» WRITTEN INSTRUCTION 1
Answer these questions using the profile of filmmaker Stavroula Toska:
(a) At which festival did Beneath the Olive Tree win first prize for documentary?
(b) Who wrote the book Greek Women in Resistance?
(c) On which street is the Maison du Macaron where the meeting took place?
» WRITTEN INSTRUCTION 2
From the profile of filmmaker Stavroula Toska, transcribe the part that opens with the words "The origin of" and closes with "narrator and producer.".

Stavroula Toska was excited. Her Beneath the Olive Tree had won first prize for documentary at the Santa Fe Film Festival, an awesome achievement for a first-time filmmaker, particularly for one who had come from ground zero – never having picked up a camera before – to tell a stunning, inspiring story of Greek women in Trikiri concentration camp during the Greek Civil War. This documentary also won three more prestigious awards.
The origin of the film had its own drama. Oscar-winning actress Olympia Dukakis had been bowled over by Greek Women in Resistance, a book by Eleni Fourtouni, and had hung on to the book for thirty years. When Toska went to Dukakis asking her advice on scripts she had written, Dukakis told her to deep-six them. As a discouraged Toska was leaving, Dukakis rushed out the door and handed her the book. “I stayed up all night reading the book. I was in tears and awe.” The riveting documentary, Beneath the Olive Tree, was born with Dukakis as narrator and producer.
I wanted to know more about the director of this important film. We met at the Maison du Macaron on West 23rd Street. Toska swiftly placed our order and then carried the tray to our spot, a cozy leather couch. “Don’t worry,” said she. “I was a waitress for many years, and am used to carrying trays.” Talented and highly motivated, Toska impresses with her personality, energy and can-do attitude. During the New York City Greek Film Festival, she showed her film and sold tickets. “In every job I’ve had, I’ve always wanted to do more. I start asking how do you do this, how do you do that?”

» MATERIAL PROVIDED
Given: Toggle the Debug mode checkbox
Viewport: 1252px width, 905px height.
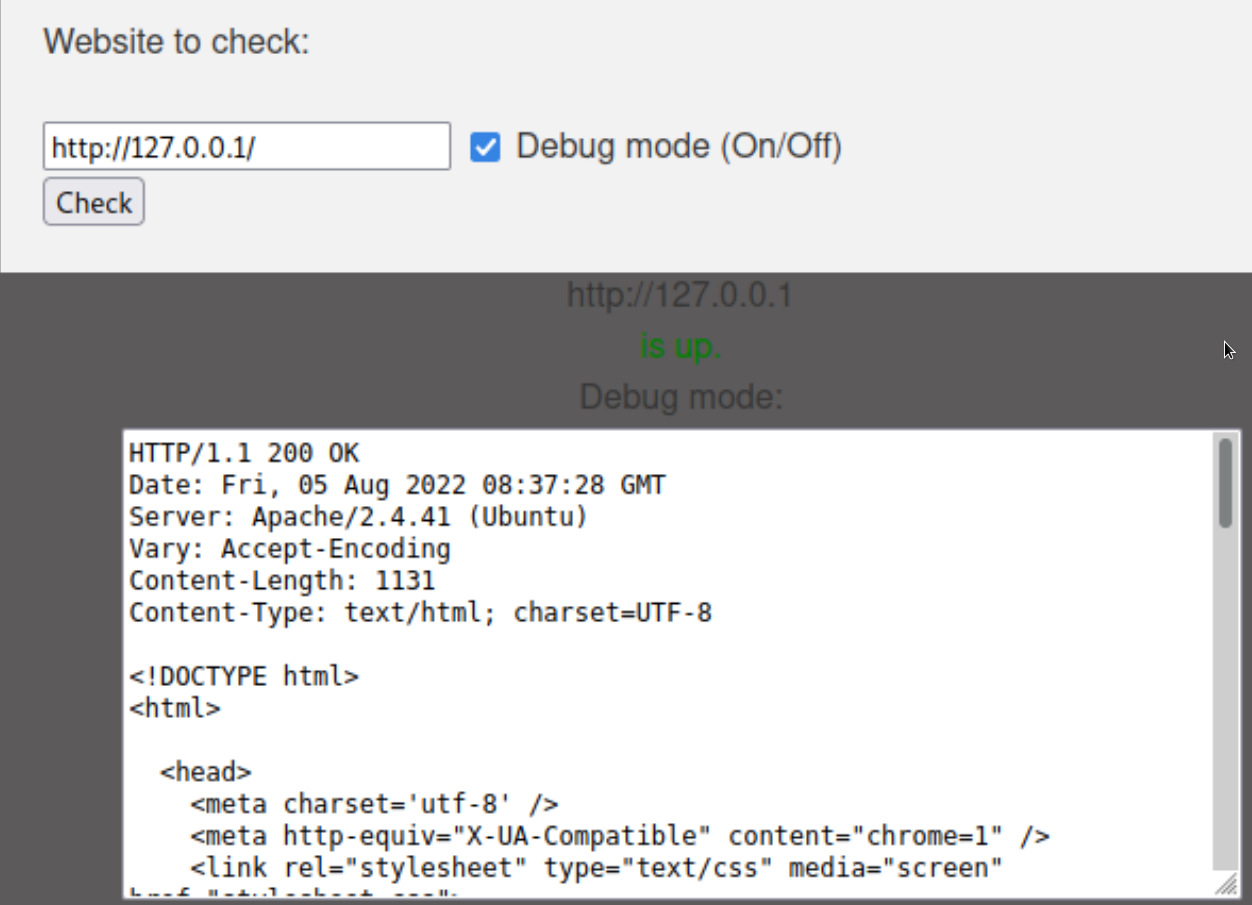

» CORRECT RESPONSE 1
(a) The Santa Fe Film Festival
(b) Eleni Fourtouni
(c) West 23rd Street

» CORRECT RESPONSE 2
The origin of the film had its own drama. Oscar-winning actress Olympia Dukakis had been bowled over by Greek Women in Resistance, a book by Eleni Fourtouni, and had hung on to the book for thirty years. When Toska went to Dukakis asking her advice on scripts she had written, Dukakis told her to deep-six them. As a discouraged Toska was leaving, Dukakis rushed out the door and handed her the book. “I stayed up all night reading the book. I was in tears and awe.” The riveting documentary, Beneath the Olive Tree, was born with Dukakis as narrator and producer.